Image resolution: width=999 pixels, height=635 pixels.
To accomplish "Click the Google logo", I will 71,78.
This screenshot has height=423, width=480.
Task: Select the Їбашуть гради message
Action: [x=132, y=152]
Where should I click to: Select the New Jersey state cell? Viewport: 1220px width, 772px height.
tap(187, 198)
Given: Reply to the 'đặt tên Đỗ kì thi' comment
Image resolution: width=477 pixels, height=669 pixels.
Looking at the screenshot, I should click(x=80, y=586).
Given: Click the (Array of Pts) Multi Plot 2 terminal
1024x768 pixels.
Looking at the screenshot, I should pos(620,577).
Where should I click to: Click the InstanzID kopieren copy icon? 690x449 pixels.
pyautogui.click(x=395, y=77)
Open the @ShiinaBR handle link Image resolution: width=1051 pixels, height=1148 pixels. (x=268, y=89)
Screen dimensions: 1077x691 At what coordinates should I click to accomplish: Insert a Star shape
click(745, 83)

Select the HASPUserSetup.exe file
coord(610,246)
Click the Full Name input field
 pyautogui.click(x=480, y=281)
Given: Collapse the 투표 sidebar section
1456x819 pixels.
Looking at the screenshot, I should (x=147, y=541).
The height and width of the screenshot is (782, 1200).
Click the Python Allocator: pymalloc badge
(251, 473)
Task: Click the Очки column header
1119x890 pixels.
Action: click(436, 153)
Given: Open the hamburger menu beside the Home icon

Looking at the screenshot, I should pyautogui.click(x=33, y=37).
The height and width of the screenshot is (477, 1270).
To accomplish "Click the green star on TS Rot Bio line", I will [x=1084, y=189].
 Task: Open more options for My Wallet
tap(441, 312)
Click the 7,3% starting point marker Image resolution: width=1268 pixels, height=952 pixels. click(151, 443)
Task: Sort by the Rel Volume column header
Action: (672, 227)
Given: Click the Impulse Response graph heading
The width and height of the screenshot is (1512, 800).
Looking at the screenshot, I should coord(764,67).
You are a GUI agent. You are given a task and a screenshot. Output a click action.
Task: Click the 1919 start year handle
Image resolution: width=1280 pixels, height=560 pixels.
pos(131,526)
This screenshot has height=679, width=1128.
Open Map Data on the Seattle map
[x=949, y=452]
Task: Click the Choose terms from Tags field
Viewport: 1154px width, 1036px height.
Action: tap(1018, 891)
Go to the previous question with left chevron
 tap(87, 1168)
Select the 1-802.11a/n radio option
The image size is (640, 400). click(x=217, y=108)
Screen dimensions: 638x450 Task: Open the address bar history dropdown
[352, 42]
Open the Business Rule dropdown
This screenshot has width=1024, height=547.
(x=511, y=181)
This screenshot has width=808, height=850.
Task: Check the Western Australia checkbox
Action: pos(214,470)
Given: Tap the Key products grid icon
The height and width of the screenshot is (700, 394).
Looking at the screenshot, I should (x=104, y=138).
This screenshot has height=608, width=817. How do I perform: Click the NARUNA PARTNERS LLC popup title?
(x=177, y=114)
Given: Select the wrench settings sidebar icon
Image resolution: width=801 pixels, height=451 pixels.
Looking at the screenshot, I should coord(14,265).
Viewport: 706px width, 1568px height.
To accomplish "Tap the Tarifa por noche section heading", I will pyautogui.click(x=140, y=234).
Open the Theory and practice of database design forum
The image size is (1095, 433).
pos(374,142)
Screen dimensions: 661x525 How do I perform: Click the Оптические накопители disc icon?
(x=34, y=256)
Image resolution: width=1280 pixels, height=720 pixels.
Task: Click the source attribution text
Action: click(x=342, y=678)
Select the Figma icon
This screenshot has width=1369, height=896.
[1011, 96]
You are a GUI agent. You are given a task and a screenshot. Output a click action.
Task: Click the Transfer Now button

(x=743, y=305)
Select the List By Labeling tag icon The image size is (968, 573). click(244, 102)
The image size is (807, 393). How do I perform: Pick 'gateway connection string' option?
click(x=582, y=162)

*SET EXERCISE:* Format the records above as a JSON list of strings, one string per line, leaving out blank lines.

*EXERCISE OUTPUT:*
[
  "Image resolution: width=999 pixels, height=635 pixels.",
  "To accomplish \"Click the Google logo\", I will 71,78.",
  "This screenshot has height=423, width=480.",
  "Task: Select the Їбашуть гради message",
  "Action: [x=132, y=152]",
  "Where should I click to: Select the New Jersey state cell? Viewport: 1220px width, 772px height.",
  "tap(187, 198)",
  "Given: Reply to the 'đặt tên Đỗ kì thi' comment",
  "Image resolution: width=477 pixels, height=669 pixels.",
  "Looking at the screenshot, I should click(x=80, y=586).",
  "Given: Click the (Array of Pts) Multi Plot 2 terminal",
  "1024x768 pixels.",
  "Looking at the screenshot, I should pos(620,577).",
  "Where should I click to: Click the InstanzID kopieren copy icon? 690x449 pixels.",
  "pyautogui.click(x=395, y=77)",
  "Open the @ShiinaBR handle link Image resolution: width=1051 pixels, height=1148 pixels. (x=268, y=89)",
  "Screen dimensions: 1077x691 At what coordinates should I click to accomplish: Insert a Star shape",
  "click(745, 83)",
  "Select the HASPUserSetup.exe file",
  "coord(610,246)",
  "Click the Full Name input field",
  " pyautogui.click(x=480, y=281)",
  "Given: Collapse the 투표 sidebar section",
  "1456x819 pixels.",
  "Looking at the screenshot, I should (x=147, y=541).",
  "The height and width of the screenshot is (782, 1200).",
  "Click the Python Allocator: pymalloc badge",
  "(251, 473)",
  "Task: Click the Очки column header",
  "1119x890 pixels.",
  "Action: click(436, 153)",
  "Given: Open the hamburger menu beside the Home icon",
  "Looking at the screenshot, I should pyautogui.click(x=33, y=37).",
  "The height and width of the screenshot is (477, 1270).",
  "To accomplish \"Click the green star on TS Rot Bio line\", I will [x=1084, y=189].",
  " Task: Open more options for My Wallet",
  "tap(441, 312)",
  "Click the 7,3% starting point marker Image resolution: width=1268 pixels, height=952 pixels. click(151, 443)",
  "Task: Sort by the Rel Volume column header",
  "Action: (672, 227)",
  "Given: Click the Impulse Response graph heading",
  "The width and height of the screenshot is (1512, 800).",
  "Looking at the screenshot, I should coord(764,67).",
  "You are a GUI agent. You are given a task and a screenshot. Output a click action.",
  "Task: Click the 1919 start year handle",
  "Image resolution: width=1280 pixels, height=560 pixels.",
  "pos(131,526)",
  "This screenshot has height=679, width=1128.",
  "Open Map Data on the Seattle map",
  "[x=949, y=452]",
  "Task: Click the Choose terms from Tags field",
  "Viewport: 1154px width, 1036px height.",
  "Action: tap(1018, 891)",
  "Go to the previous question with left chevron",
  " tap(87, 1168)",
  "Select the 1-802.11a/n radio option",
  "The image size is (640, 400). click(x=217, y=108)",
  "Screen dimensions: 638x450 Task: Open the address bar history dropdown",
  "[352, 42]",
  "Open the Business Rule dropdown",
  "This screenshot has width=1024, height=547.",
  "(x=511, y=181)",
  "This screenshot has width=808, height=850.",
  "Task: Check the Western Australia checkbox",
  "Action: pos(214,470)",
  "Given: Tap the Key products grid icon",
  "The height and width of the screenshot is (700, 394).",
  "Looking at the screenshot, I should (x=104, y=138).",
  "This screenshot has height=608, width=817. How do I perform: Click the NARUNA PARTNERS LLC popup title?",
  "(x=177, y=114)",
  "Given: Select the wrench settings sidebar icon",
  "Image resolution: width=801 pixels, height=451 pixels.",
  "Looking at the screenshot, I should coord(14,265).",
  "Viewport: 706px width, 1568px height.",
  "To accomplish \"Tap the Tarifa por noche section heading\", I will pyautogui.click(x=140, y=234).",
  "Open the Theory and practice of database design forum",
  "The image size is (1095, 433).",
  "pos(374,142)",
  "Screen dimensions: 661x525 How do I perform: Click the Оптические накопители disc icon?",
  "(x=34, y=256)",
  "Image resolution: width=1280 pixels, height=720 pixels.",
  "Task: Click the source attribution text",
  "Action: click(x=342, y=678)",
  "Select the Figma icon",
  "This screenshot has width=1369, height=896.",
  "[1011, 96]",
  "You are a GUI agent. You are given a task and a screenshot. Output a click action.",
  "Task: Click the Transfer Now button",
  "(x=743, y=305)",
  "Select the List By Labeling tag icon The image size is (968, 573). click(244, 102)",
  "The image size is (807, 393). How do I perform: Pick 'gateway connection string' option?",
  "click(x=582, y=162)"
]